Pixel coordinate grounding data
*****
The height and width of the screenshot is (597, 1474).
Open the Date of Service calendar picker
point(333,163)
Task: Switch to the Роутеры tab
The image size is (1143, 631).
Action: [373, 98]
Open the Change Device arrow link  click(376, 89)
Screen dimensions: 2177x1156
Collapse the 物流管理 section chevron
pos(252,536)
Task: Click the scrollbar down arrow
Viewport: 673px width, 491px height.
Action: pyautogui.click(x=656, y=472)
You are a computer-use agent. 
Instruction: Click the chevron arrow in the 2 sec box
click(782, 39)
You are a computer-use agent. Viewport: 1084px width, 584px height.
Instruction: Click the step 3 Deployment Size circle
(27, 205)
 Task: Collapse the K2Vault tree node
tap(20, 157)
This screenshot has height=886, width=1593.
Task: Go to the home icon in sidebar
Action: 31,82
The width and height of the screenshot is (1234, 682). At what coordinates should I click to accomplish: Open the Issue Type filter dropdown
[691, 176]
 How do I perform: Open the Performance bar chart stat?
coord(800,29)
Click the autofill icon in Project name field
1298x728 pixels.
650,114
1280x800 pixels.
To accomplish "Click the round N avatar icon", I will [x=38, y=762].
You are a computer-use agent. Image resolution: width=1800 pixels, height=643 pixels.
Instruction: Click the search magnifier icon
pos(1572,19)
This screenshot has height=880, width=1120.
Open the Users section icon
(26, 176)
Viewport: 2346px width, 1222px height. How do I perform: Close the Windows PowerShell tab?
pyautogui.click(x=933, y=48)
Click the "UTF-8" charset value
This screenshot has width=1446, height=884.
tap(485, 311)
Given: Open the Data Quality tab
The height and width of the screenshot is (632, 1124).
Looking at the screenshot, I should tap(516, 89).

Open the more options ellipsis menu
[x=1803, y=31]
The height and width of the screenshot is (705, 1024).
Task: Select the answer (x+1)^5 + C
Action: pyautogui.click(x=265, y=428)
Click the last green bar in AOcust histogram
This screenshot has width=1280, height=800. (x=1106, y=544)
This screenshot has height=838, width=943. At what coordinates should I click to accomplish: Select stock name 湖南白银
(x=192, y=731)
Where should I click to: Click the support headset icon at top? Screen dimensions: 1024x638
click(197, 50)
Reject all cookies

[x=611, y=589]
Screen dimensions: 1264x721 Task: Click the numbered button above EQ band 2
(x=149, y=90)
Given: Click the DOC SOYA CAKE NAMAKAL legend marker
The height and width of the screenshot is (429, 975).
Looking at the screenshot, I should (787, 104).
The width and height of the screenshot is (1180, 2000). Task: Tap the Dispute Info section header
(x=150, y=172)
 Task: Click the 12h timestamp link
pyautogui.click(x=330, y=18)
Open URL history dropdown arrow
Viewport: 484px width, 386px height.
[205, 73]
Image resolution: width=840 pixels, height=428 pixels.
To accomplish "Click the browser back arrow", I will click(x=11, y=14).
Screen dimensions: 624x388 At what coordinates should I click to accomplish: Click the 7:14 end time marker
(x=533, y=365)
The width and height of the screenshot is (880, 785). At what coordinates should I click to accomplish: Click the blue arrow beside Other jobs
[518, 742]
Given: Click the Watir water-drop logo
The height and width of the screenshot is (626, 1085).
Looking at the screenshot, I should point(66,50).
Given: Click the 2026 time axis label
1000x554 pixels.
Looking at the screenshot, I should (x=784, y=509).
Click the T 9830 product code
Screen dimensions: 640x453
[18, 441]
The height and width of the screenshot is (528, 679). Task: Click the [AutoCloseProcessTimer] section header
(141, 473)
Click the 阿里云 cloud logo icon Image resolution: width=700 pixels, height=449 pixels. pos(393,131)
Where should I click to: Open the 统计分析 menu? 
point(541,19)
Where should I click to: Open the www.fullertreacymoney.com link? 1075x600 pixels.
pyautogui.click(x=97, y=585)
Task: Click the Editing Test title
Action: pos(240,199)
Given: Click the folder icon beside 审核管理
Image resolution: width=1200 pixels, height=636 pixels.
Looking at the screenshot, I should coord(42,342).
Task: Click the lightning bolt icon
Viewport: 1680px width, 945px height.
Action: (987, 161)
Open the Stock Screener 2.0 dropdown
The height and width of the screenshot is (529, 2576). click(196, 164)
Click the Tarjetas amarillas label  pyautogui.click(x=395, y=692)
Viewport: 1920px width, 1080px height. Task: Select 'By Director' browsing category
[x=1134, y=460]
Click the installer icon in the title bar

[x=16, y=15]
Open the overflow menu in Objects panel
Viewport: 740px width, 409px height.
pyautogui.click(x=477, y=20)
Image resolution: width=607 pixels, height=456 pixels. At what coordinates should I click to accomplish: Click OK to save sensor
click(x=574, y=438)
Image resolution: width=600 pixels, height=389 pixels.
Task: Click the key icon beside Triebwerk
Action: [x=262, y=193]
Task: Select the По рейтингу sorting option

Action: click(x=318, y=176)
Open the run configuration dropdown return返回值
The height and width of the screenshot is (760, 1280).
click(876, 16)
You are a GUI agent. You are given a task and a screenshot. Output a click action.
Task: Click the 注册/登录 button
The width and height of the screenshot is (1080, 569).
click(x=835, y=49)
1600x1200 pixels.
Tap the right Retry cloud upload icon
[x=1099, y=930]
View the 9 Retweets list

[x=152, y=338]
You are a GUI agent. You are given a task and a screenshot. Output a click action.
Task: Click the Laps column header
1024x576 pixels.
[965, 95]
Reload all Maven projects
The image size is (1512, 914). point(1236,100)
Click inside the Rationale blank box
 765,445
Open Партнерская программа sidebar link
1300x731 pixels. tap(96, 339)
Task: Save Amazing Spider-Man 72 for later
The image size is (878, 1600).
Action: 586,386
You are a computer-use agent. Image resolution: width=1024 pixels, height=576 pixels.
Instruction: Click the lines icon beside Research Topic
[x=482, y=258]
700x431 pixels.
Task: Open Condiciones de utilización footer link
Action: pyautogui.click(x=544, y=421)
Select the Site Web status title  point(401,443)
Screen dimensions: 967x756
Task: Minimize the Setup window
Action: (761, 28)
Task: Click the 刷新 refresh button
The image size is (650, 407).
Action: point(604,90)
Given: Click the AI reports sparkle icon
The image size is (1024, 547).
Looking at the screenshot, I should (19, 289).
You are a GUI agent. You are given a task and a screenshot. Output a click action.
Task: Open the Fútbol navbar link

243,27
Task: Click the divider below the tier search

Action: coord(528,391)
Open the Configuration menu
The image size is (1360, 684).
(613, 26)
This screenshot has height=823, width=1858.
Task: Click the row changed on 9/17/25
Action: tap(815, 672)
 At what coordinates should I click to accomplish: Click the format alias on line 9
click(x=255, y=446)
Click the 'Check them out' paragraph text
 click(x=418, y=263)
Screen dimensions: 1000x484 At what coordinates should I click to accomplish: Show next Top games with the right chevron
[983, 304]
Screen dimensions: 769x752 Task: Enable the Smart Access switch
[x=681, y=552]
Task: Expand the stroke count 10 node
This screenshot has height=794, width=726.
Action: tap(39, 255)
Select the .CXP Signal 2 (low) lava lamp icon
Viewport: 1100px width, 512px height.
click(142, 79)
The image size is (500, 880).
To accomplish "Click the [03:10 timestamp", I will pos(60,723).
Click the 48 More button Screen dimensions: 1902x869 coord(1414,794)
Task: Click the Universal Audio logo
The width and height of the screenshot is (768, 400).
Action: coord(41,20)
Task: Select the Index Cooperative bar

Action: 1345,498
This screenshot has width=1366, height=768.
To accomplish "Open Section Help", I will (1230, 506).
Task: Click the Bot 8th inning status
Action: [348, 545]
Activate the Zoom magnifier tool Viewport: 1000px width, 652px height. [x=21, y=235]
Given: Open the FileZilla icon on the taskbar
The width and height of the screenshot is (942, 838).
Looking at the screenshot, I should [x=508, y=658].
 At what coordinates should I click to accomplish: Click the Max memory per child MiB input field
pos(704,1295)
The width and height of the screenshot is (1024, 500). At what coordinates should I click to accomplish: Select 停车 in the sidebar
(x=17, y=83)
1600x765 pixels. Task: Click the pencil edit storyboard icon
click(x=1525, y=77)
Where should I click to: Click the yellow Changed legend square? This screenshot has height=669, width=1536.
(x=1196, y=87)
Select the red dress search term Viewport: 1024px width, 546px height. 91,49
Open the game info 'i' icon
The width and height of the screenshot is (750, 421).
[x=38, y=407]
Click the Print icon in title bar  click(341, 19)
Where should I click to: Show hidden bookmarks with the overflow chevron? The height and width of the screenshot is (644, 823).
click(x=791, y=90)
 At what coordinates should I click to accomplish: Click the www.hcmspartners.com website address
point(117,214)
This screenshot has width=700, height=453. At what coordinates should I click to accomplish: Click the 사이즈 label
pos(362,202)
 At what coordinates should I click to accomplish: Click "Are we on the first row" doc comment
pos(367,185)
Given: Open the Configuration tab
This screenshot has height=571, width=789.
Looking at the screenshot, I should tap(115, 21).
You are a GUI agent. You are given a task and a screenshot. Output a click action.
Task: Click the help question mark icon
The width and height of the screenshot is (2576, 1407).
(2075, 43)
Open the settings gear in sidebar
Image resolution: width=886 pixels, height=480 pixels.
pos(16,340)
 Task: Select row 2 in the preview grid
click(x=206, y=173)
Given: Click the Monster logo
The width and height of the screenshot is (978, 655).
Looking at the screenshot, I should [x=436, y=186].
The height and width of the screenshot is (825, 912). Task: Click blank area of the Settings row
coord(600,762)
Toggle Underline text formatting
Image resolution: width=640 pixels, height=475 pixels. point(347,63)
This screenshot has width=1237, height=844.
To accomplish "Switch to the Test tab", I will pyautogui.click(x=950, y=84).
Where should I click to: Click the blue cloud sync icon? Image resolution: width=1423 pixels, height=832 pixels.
*****
EXERCISE
How many of the lines above include the string "computer"? Reply with the number by itself.

EXPECTED OUTPUT
4